O Ministério da Justiça e Segurança Pública (MJSP), por meio da Secretaria Nacional do Consumidor (Senacon), apresentou o balanço consolidado da operação nacional de fiscalização em postos de combustíveis realizada ao longo do mês de março de 2026. A força-tarefa, que contou com a colaboração da Agência Nacional do Petróleo, Gás Natural e Biocombustíveis (ANP), da Polícia Federal (PF), da Polícia Rodoviária Federal (PRF) e de Procons estaduais e municipais, resultou na vistoria de mais de 5.300 estabelecimentos em todo o território nacional.
A ofensiva teve como foco principal o combate a aumentos injustificados de preços e a garantia da transparência para o consumidor, em um cenário de volatilidade no mercado internacional de petróleo. Além dos postos, as autoridades também direcionaram esforços para o elo anterior da cadeia produtiva, realizando diligências em 322 distribuidoras de combustíveis para verificar possíveis retenções de estoque ou repasses indevidos de custos.
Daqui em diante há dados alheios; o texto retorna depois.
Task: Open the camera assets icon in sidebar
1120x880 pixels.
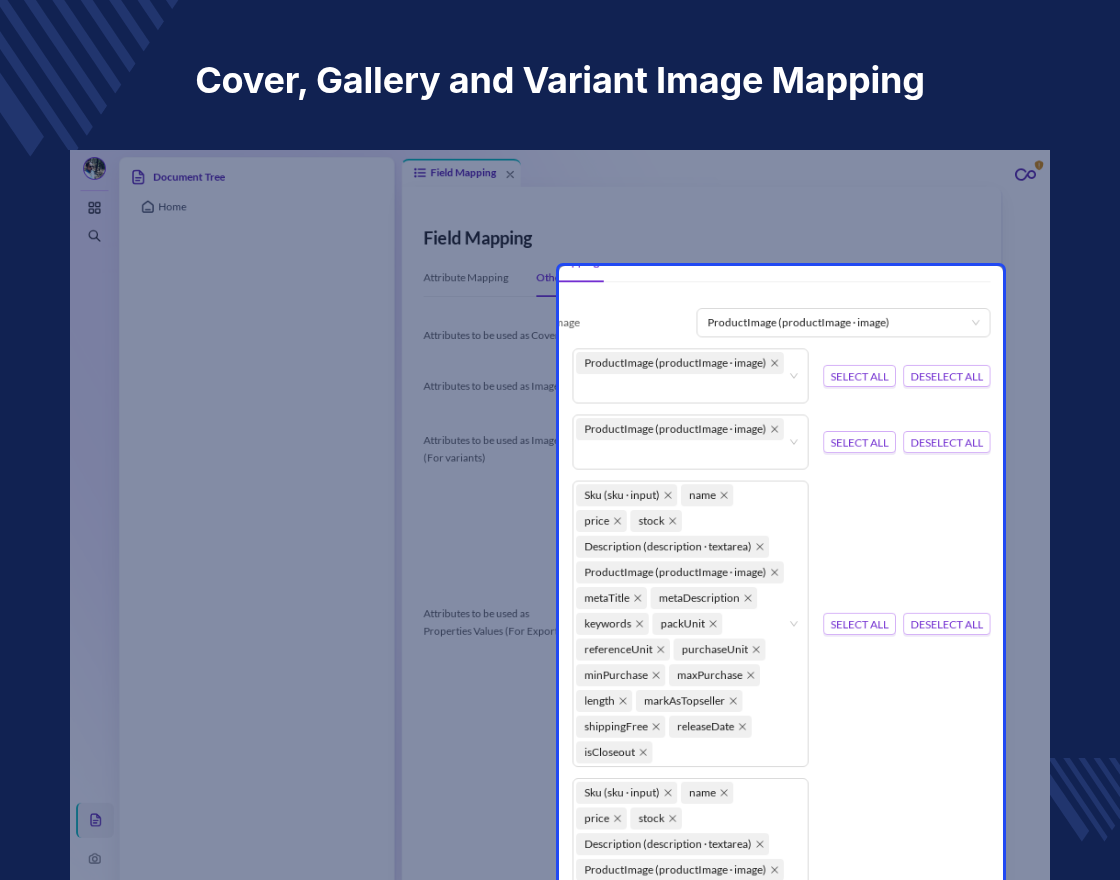Action: coord(95,859)
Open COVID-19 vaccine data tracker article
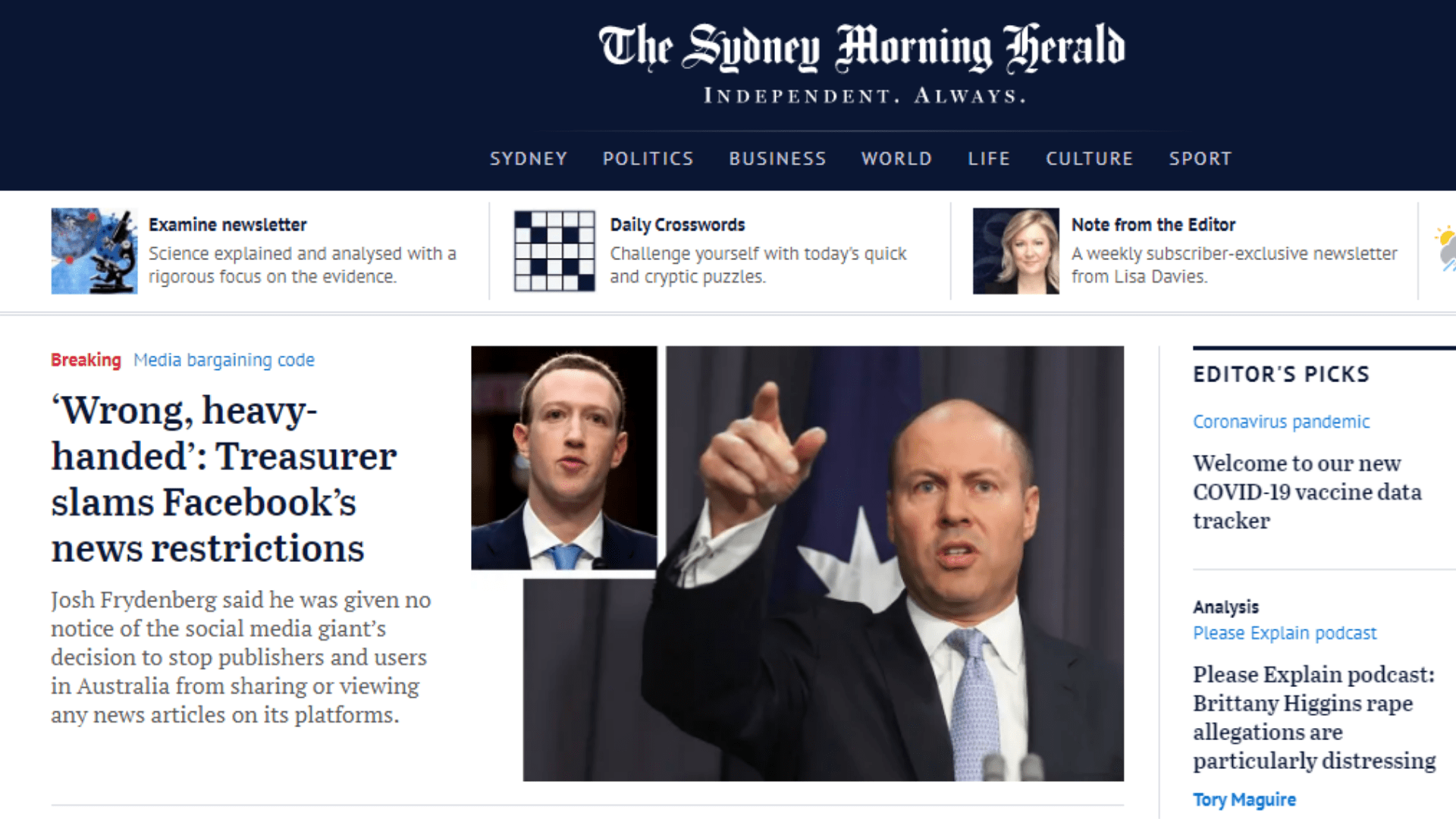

Irregularidades e autuações
Durante as quatro semanas de operação intensiva, a ANP emitiu autos de infração contra 85 postos e 19 distribuidoras. As principais irregularidades detectadas pelas equipes de fiscalização incluíram:
- Aumentos abusivos: Elevações de preços nas bombas sem o correspondente aumento no custo de aquisição junto às distribuidoras;
- Falta de transparência: Ausência de painéis de preços legíveis ou divergência entre o valor anunciado e o cobrado na bomba;
- Irregularidades metrológicas: Problemas na quantidade de combustível entregue (a famosa “bomba baixa”), com diversos bicos sendo interditados pelo Inmetro em ações conjuntas;
- Qualidade do produto: Coleta de amostras para análise em laboratório para identificar possíveis adulterações por solventes ou excesso de álcool na gasolina.
Operação “Vem Diesel” e o papel da PF
Paralelamente às vistorias administrativas, a Polícia Federal deflagrou a Operação Vem Diesel, atuando em 11 estados e no Distrito Federal. O objetivo dessa frente específica é investigar crimes contra a ordem econômica e tributária. Documentos e notas fiscais de compra e venda de meados de março foram apreendidos para cruzamento de dados, buscando identificar se postos se aproveitaram de instabilidades geopolíticas para inflar margens de lucro artificialmente.
Próximos passos para o consumidor
O MJSP reforçou que as fiscalizações continuarão sendo periódicas enquanto persistirem as oscilações de mercado. O governo também anunciou acordos recentes com estados para mitigar o impacto de tributos sobre o diesel, visando uma redução direta para o setor de transportes.
Consumidores que identificarem preços discrepantes ou suspeitarem de irregularidades na qualidade ou quantidade do combustível podem realizar denúncias por meio dos canais oficiais dos Procons locais ou diretamente no portal consumidor.gov.br.